Forming clay, or dirt, by hand is doubtless one of the oldest cultural techniques. The directness of the connection between hand and material is a fundamental characteristic of this medium and makes it so very appealing. The step from idea to creation is almost none. One can see the result of one’s doing immediately. This immediacy makes Markus Karstieß (1971 in Haan, lives and works in Düsseldorf) visible in his ceramics sculptures in which he examines the possibilities of the material. Karstieß experiments with shapes and shaping, exploring the transitions between the unformed, the formed and the figurative. On hand-made tube elements of a sculpture the artist’s fingerprints are visible, in fact, one can lay one’s own hand into the mould which was formed by the artist’s hand before the clay was burned and glazed. In other works it’s the form of Karstieß’ teeth – the artists bit into a chunk of clay, burned it and glazed it golden. Eventually, these peculiar small lumps were combined to a mobile which is to be hung on the ceiling. Despite the archaic way of making them, they get promoted to precious, even decorative objects.
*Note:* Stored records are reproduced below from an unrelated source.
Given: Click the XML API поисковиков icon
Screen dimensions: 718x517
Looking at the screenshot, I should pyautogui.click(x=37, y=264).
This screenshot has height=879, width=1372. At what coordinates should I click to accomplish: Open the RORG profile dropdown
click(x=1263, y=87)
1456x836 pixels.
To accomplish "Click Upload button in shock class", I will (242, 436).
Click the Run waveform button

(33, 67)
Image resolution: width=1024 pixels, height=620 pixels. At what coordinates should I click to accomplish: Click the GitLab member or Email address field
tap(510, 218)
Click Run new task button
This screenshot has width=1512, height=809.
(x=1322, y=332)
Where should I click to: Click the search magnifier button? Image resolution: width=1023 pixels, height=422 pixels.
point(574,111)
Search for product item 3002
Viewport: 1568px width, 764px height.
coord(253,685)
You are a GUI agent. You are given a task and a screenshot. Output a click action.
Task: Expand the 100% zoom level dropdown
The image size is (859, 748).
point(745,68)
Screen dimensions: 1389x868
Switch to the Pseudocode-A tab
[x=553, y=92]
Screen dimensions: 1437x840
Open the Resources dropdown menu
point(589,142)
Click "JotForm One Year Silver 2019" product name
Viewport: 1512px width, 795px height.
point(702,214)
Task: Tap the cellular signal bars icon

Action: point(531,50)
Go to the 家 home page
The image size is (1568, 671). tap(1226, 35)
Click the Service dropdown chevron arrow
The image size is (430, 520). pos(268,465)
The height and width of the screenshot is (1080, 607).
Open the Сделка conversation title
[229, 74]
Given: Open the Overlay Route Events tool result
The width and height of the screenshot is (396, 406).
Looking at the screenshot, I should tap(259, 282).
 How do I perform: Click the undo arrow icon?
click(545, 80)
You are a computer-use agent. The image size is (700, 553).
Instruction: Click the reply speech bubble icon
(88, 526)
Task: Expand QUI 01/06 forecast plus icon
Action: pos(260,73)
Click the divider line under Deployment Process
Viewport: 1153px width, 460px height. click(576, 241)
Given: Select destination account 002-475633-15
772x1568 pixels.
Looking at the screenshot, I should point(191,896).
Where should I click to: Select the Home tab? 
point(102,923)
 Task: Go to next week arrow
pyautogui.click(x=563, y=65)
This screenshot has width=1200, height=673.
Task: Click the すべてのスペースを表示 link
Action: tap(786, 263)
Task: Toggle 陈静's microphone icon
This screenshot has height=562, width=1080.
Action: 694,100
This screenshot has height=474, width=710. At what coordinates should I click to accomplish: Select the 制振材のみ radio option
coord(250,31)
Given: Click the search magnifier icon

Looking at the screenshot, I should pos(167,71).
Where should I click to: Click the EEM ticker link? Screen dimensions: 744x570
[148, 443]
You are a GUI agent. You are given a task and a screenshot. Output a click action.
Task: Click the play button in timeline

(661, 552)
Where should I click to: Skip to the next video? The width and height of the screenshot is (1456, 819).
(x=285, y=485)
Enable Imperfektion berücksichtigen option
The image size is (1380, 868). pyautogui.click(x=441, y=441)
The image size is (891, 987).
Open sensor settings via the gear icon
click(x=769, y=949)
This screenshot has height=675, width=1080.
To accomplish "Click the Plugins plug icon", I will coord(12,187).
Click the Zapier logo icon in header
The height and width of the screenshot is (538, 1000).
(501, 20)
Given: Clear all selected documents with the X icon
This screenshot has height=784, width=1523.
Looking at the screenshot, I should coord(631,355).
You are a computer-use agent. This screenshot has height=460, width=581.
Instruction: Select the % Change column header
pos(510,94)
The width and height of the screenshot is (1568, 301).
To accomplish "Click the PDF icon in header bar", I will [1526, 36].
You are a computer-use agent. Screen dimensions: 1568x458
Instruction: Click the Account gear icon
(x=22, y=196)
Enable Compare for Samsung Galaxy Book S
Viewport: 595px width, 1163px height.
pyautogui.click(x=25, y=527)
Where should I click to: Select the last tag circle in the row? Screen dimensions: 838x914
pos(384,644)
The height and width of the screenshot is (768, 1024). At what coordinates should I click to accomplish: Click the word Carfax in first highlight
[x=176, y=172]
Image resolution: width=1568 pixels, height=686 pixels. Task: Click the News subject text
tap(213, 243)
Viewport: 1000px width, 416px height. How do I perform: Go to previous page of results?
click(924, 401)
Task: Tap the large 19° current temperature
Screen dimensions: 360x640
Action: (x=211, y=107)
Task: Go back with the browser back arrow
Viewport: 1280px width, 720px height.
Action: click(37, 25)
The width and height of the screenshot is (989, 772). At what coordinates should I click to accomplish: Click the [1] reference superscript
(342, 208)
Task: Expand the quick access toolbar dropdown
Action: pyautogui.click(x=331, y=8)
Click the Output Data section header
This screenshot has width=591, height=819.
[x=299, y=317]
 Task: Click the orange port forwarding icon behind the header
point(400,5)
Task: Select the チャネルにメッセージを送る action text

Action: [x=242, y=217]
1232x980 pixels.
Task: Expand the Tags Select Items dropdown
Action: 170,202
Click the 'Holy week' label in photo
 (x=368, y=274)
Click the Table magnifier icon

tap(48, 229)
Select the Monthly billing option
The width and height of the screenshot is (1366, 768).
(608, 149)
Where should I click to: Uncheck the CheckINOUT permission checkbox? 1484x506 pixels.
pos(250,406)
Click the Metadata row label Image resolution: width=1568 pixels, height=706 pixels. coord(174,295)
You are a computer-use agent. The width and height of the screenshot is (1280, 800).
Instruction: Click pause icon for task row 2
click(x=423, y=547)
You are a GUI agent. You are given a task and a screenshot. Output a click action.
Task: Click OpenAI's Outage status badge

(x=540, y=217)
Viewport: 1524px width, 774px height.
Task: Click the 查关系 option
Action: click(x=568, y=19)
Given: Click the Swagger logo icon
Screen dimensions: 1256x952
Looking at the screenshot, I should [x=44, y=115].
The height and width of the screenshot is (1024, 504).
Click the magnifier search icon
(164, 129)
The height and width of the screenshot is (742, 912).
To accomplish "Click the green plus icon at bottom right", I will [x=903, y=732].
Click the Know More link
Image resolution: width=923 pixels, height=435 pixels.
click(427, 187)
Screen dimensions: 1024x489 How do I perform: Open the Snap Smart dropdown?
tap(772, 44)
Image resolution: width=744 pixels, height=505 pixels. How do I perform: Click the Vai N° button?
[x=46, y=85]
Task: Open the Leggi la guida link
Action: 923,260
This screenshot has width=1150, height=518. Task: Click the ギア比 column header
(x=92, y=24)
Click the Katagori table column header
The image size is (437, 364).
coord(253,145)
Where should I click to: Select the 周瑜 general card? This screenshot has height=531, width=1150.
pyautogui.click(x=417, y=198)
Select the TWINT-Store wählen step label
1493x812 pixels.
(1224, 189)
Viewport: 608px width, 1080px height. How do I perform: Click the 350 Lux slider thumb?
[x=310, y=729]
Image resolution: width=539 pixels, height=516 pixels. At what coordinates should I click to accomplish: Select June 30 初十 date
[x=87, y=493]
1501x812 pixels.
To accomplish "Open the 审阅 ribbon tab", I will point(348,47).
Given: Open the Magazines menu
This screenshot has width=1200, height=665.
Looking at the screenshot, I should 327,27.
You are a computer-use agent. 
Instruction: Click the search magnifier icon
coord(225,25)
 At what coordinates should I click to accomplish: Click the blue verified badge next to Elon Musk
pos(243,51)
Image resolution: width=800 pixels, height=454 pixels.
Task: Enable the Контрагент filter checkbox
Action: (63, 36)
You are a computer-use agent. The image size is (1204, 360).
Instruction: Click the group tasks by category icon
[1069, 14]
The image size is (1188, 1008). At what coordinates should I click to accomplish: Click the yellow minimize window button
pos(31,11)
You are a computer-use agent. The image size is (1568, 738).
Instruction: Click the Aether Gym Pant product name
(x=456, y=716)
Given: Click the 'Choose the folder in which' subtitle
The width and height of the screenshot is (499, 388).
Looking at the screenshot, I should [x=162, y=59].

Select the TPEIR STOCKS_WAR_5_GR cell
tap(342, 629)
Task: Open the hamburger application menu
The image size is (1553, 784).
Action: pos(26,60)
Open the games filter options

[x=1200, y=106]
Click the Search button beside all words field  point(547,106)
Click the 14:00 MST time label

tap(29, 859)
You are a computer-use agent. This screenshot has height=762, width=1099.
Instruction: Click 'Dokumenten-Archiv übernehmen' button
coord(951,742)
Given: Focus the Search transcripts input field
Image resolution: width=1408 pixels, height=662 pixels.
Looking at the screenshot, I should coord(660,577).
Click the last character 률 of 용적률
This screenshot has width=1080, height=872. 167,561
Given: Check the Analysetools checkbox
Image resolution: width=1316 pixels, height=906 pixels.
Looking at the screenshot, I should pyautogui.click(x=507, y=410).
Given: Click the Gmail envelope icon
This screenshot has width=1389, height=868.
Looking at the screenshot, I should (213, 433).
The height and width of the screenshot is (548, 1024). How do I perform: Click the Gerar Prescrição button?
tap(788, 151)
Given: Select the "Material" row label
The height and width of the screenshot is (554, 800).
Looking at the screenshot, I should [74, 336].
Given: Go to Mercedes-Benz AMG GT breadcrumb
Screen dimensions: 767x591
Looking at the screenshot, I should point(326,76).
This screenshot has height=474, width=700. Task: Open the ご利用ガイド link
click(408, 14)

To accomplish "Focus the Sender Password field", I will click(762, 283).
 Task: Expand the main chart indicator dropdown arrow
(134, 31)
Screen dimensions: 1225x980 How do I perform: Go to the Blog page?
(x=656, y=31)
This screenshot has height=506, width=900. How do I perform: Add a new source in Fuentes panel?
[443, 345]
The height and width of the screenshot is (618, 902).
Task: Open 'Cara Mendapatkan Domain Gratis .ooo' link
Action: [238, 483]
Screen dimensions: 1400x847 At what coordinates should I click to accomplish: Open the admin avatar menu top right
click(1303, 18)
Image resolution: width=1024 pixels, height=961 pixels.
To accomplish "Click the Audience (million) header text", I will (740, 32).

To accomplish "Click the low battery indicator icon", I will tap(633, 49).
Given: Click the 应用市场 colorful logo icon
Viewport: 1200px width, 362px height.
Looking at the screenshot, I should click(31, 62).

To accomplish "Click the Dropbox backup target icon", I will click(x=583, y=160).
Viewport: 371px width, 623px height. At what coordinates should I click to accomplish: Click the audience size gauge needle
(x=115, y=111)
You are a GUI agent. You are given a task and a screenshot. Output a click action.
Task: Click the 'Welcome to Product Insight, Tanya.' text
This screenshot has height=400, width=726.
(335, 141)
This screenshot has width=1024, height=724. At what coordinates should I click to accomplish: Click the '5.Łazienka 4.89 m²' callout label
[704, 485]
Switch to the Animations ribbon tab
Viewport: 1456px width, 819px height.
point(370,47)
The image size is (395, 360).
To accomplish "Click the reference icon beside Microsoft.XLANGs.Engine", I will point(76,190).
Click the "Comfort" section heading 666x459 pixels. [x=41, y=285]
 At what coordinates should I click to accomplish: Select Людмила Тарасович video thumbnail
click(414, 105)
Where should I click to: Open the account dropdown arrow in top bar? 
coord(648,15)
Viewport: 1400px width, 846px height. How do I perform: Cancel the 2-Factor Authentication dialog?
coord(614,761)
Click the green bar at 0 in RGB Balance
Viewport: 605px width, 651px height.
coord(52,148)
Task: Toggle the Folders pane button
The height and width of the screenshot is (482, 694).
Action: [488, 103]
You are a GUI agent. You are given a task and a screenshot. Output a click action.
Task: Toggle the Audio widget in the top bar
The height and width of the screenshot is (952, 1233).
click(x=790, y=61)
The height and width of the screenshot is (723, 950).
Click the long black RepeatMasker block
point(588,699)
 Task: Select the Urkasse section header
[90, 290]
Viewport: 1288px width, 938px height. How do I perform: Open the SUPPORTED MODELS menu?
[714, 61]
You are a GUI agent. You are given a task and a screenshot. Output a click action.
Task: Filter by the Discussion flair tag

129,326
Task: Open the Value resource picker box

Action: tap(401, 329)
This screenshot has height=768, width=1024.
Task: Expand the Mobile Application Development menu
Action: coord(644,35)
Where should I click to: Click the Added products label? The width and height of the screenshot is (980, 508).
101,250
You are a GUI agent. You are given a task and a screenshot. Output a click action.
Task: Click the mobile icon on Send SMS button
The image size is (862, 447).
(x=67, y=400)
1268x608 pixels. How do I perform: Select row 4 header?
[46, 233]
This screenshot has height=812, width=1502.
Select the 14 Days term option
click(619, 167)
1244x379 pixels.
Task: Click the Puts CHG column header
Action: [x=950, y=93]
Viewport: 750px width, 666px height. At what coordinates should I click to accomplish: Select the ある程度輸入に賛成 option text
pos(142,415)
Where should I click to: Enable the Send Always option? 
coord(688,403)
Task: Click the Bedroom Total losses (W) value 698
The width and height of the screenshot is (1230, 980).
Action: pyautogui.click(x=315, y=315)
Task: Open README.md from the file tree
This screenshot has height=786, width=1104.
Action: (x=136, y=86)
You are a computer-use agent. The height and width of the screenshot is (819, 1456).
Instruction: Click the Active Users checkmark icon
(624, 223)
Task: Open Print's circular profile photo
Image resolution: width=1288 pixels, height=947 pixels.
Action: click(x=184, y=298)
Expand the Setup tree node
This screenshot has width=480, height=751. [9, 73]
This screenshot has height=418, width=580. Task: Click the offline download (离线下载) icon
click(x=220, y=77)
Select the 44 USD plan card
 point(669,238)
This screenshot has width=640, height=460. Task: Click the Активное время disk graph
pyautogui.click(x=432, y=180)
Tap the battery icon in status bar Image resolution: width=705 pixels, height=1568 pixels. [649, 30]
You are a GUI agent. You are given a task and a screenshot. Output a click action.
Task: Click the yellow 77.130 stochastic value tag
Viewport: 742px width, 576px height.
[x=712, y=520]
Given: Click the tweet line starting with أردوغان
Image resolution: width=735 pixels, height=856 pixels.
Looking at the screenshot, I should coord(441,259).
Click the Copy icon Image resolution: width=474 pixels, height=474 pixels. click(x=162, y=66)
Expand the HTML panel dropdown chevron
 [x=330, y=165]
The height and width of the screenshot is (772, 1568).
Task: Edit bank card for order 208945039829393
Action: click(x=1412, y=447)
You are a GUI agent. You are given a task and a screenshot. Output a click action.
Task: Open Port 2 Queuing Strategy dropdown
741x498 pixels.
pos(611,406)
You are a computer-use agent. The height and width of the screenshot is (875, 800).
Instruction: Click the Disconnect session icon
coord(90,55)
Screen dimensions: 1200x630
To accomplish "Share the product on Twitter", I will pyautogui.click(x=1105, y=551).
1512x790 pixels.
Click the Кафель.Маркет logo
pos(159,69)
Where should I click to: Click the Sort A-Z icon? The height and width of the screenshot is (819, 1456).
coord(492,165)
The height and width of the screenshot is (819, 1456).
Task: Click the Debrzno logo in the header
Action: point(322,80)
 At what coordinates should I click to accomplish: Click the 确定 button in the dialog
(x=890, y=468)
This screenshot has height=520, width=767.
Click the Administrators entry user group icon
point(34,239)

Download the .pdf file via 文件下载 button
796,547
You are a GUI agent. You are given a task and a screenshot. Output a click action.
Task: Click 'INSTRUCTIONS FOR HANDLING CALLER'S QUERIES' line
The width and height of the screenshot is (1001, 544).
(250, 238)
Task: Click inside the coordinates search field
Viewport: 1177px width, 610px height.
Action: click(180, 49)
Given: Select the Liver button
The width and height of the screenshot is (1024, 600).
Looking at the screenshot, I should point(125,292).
Jessica Jackson Hutchins (1971 in Chicago lives and works in Portland and New York) is another artist who uses pottery in a rather raw way. It’s not always clear if her objects are pots or vessels or if they represent anything – there are e.g. horns and rocks in her work – or if they are just meant as lumps and bodies. Anyhow, all of them look hand-made and are elaborately glazed. Many of them are part of bigger installations, involving chairs, sofas, textiles and all kind of found materials. Jackson Hutchins explores the relationships between people and objects and how they both form and inform each other, in this context the sometimes coarse, amorphic ceramic shapes play the counterpart to the furniture and other standardised everyday objects.

Merging and assembling

It seems very contemporary and thus very natural that artists not only work with ceramics exclusively but also assemble it with other materials and techniques. Whereas Jessica Jackson Hutchins explores the relations between the mouldable, organic clay and found objects, artist Caroline Achaintre (1969 in Toulouse, lives and works in London) creates delicate wall-based sculptures with ceramic, leather or textiles. Achaintre’s works are informed by Primitivism and typically recall tribal masks or are suggestive of heads but in a rather abstract way. With its references to archaic art, its merging of different materials and forms, the sophisticated use of colour and at the same time a kind of cool appearance, the works by Caroline Achaintre seem to take chance of the whole range of possibilities of pottery for contemoprary art. And it’s indeed a wide range that ceramics as a medium provides – just like metal, wood, stone or synthetics. Ceramics is a medium like any other, hence its increasing popularity in the art world is more than welcome.